* [Excerpted passage]
Inside this toolbox, we can already find some of the major probability distributions that we are used to deal with

p = distrib.Normal(loc=0, scale=1)
p = distrib.Bernoulli(probs=torch.tensor([0.5]))
p = distrib.Beta(concentration1=torch.tensor([0.5]), concentration0=torch.tensor([0.5]))
p = distrib.Gamma(concentration=torch.tensor([1.0]), rate=torch.tensor([1.0]))
p = distrib.Pareto(alpha=torch.tensor([1.0]), scale=torch.tensor([1.0]))

The interesting aspect of these Distribution objects is that we can both obtain some samples from it through the sample (or sample_n) function, but we can also obtain the analytical density at any given point through the log_prob function

# Based on a normal
n = distrib.Normal(0, 1)
# Obtain some samples
samples = n.sample((1000, ))
# Evaluate true density at given points
density = torch.exp(n.log_prob(torch.Tensor(x))).numpy()
# Plot both samples and density
fig, (ax1, ax2) = plt.subplots(1, 2, sharex=True, figsize=(15, 4))
ax1.hist(samples, 50, alpha=0.8);
ax1.set_title('Empirical samples', fontsize=18);
ax2.plot(x, density); ax2.fill_between(x, density, 0, alpha=0.5)
ax2.set_title('True density', fontsize=18);
../../_images/ea8263e9a5da62ff8d559ad7c5abaa025f6a55283ab14a453684c2c39af3e0ea.png

Transforming distributions#

Change of Variables and Flow#

In order to transform a probability distribution, we can perform a change of variable. In general, change of variables can be performed in any number of ways. However, here we are interested in probability distributions, which means that we need to scale our transformed density so that the total probability still sums to one. This is directly measured with the determinant of our transform (if you need more intuitive examples, you can check the great Eric Jang’s tutorial).Hence, we can transform a probability distribution by using an invertible mapping and somehow scaling by the determinant of this mapping.

* [Dataset rows]

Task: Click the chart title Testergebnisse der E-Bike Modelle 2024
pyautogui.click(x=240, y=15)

...

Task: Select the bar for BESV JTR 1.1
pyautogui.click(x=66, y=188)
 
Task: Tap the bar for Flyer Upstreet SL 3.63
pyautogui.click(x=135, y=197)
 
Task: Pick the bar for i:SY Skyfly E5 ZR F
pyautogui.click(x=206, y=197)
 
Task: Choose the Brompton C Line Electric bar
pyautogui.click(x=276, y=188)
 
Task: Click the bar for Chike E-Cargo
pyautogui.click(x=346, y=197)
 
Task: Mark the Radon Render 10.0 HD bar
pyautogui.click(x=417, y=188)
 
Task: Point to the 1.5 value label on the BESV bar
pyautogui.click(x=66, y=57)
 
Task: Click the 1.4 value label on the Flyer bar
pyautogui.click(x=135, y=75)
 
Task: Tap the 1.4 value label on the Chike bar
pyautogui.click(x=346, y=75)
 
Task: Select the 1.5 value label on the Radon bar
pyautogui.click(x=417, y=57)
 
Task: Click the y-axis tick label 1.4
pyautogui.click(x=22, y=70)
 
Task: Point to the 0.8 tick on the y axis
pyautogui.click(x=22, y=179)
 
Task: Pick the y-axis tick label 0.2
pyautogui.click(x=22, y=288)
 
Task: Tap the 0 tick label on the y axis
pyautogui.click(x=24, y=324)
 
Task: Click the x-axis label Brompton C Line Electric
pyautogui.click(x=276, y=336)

* [Stated exercise 1] In the excerpt on PyTorch probability distributions, which function returns the analytical density at a given point?
* [Stated exercise 2] Please carry on the excerpt on PyTorch probability distributions, starting right after its final sentence.

* [Right answer 1] The log_prob function.

* [Right answer 2]
Let \(\mathbf{z}\in\mathcal{R}^d\) be a random variable with distribution \(q(\mathbf{z})\) and \(f:\mathcal{R}^d\rightarrow\mathcal{R}^d\) an invertible smooth mapping (meaning that \(f^{-1} = g\) and \(g\circ f(\mathbf{z})=\mathbf{z}'\)). We can use \(f\) to transform \(\mathbf{z}\sim q(\mathbf{z})\). The resulting random variable \(\mathbf{z}'=f(\mathbf{z})\) has the following probability distribution

\[ \Large q(\mathbf{z}')=q(\mathbf{z})\left|\text{ det}\frac{\delta f^{-1}}{\delta \mathbf{z}'}\right| = q(\mathbf{z})\left|\text{ det}\frac{\delta f}{\delta \mathbf{z}}\right|^{-1} \]

where the last equality is obtained through the inverse function theorem [1].

Fortunately, this can be easily implemented in PyTorch with the Transform classes, that already defines some basic probability distribution transforms. For instance, if we define \(\mathbf{z}\sim q_0(\mathbf{z})=\mathcal{N}(0, 1)\), we can apply the transform \(\mathbf{z}'=exp(\mathbf{z})\) so that \(\mathbf{z}'\sim q_1(\mathbf{z}')\)

q0 = distrib.Normal(0, 1)
exp_t = transform.ExpTransform()
q1 = distrib.TransformedDistribution(q0, exp_t)
samples_q0 = q0.sample((int(1e4),))
samples_q1 = q1.sample((int(1e4),))
fig, (ax1, ax2) = plt.subplots(1, 2, figsize=(15, 4))
ax1.hist(samples_q0, 50, alpha=0.8);
ax1.set_title('$q_0 = \mathcal{N}(0,1)$', fontsize=18);
ax2.hist(samples_q1, 50, alpha=0.8, color='g');
ax2.set_title('$q_1=exp(q_0)$', fontsize=18);
../../_images/92b0bbfece70badaec422ccec072d1c7c0c739abebaaa5c045d2f81dcd992d61.png

But remember as the objects q0 and q1 are defined as Distribution, we can actually observe their true densities instead of just empirical samples

q0_density = torch.exp(q0.log_prob(torch.Tensor(x))).numpy()
# Filter x to contain only positive values for LogNormal distribution
x_positive = x[x > 0]  
q1_density = torch.exp(q1.log_prob(torch.Tensor(x_positive))).numpy() 
fig, (ax1, ax2) = plt.subplots(1, 2, sharex=True, figsize=(15, 5))
ax1.plot(x, q0_density); ax1.fill_between(x, q0_density, 0, alpha=0.5)
ax1.set_title('$q_0 = \mathcal{N}(0,1)$', fontsize=18);
# Plot q1_density using x_positive
ax2.plot(x_positive, q1_density, color='g'); ax2.fill_between(x_positive, q1_density, 0, alpha=0.5, color='g')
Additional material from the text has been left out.